どこからともなく飛んできた新聞紙はこれ定型文ならぬ定型映像なんかと思ったし。
それまでブラックだ残業だ働き方改革だ働きすぎだと取り憑かれていたように動いていた経済も、いとも簡単に崩壊した。
世界はいま、荒んでる。物凄い速度で崩壊し、今日ここに来るまでにどっかのでっかい会社のビルからサラリーマンの男が泣き笑いながら資料をぶち撒けて間もなく空から降ってきた。
世界はいま。
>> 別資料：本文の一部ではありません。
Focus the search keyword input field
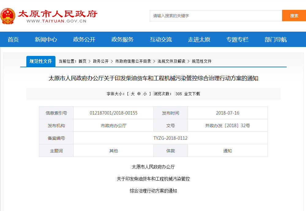[x=216, y=16]
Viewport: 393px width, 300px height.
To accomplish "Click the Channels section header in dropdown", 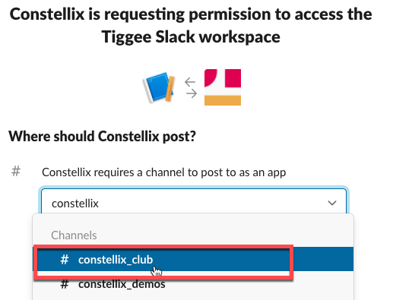I will [x=74, y=235].
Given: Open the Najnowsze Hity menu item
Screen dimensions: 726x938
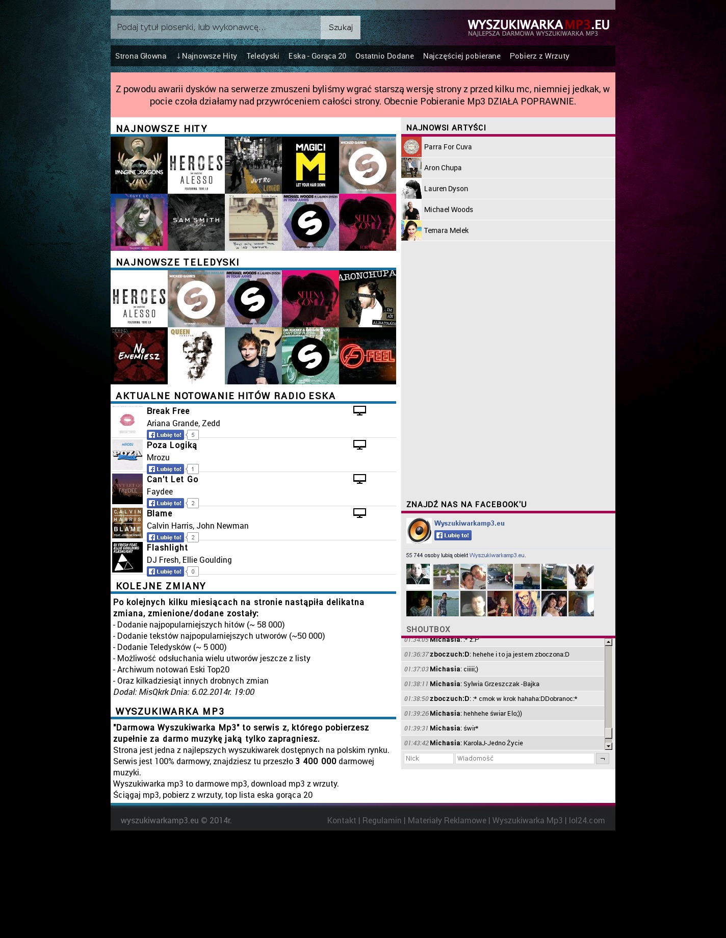Looking at the screenshot, I should click(206, 56).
荒んでる。
その様があまりに滑稽だったから、おれは家にあった趣味の一眼を首から提げて街の外に飛び出した。
どうせ壊れる間際の世界にまともが繰り広げられるだなんて思ってやいなかった。
母さんだって父さんと過ごすのかと思ったら不倫相手に会いに行ったし、父さんもパパ活相手のJKに会いに行くらしい。
侑吏、お前は好きにしろって笑われた。
言われなくてもするんだわ。
おめーら家族と血が繋がってたことが屈辱だ。
「お前」
「…」
「お前どっから来たの」
シャッターを切る前、ピピ、とピントを合わせて問いかける。
黒髪、高身長、口の端にほくろ。へー、色男じゃねーか。サッカーやってそうモテそう少女漫画に出てきそう。
あれこれ考えて問いかけるのに、男は遠くを見ていて答えない。